6. The rides became less popular as time went on. The initial strategy is to lower the ride prices little by little. However, once the ride isn’t a money-maker anymore (or if you just have lots of cash to begin with), you can just demolish the ride and build an exact replica in its place. The Guest AI would catch it as a “new” ride and Guests would flock to it.
7. There’s a level in every game (we can call it the mid-boss level) that’s early-ish in the campaign that’s just hard enough to cause wussies to quit the game in disgust, but for those who beat it, causes a feeling of utter elation and mastery akin to Neo observing reality as Matrix code. In RCT1, that level was Evergreen Gardens. It had a 1,000 Guest in-park attendance goal (the average was 600 or so). Master that level and you feel like the RCT champion.
I think also, though this is impossible to prove, RCT tempered our expectations just a little bitty bit. I remember in the old Disboard days when everyone was speculating about the 5th WDW park being a Villains/thrill park of some kind as an answer to IOA. The idea proposals from fans were as astounding as they were ridiculous (to this day, I never thought Stromboli could bend like that). Of course, each park proposal had 17 individual roller coasters, each with 17 individual inversions and LSM launch areas.

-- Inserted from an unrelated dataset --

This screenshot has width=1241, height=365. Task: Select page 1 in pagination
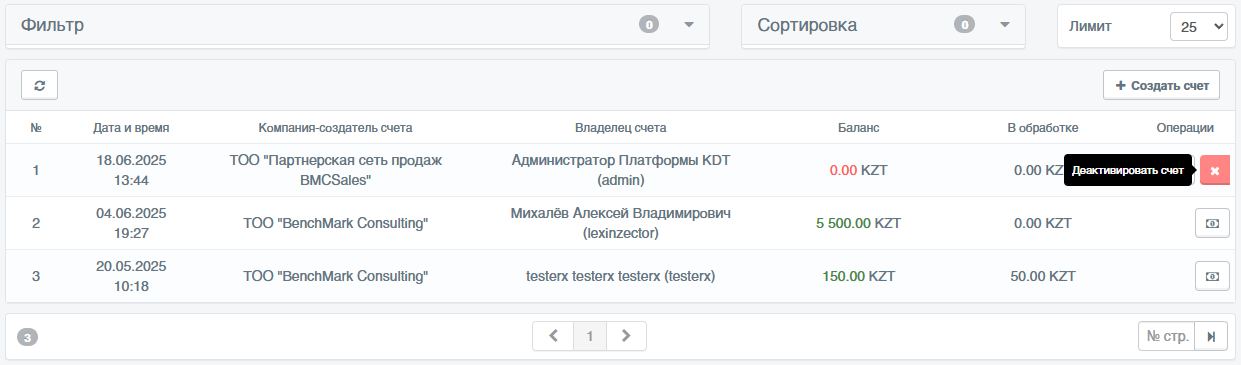click(x=590, y=336)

After one played RCT, it seemed like the conversations would be steered more toward practical concerns, with the original concepts being relegated to the “Blue Sky” thread. I wonder if RCT was the impetus to what made us all overnight theme park experts. Or if RCT helped give us ammunition for the Pressler Wars of 1999-2003. I wonder if a day will come when a company or obscenely rich individual will say, “I’m building a theme park, whoever builds the best park in RCT 12 VR wins the design.” With more technical sophistication and power, who knows, maybe THEY’LL LEARN HOW TO FIX THAT GODDAMN SPIRAL SLIDE.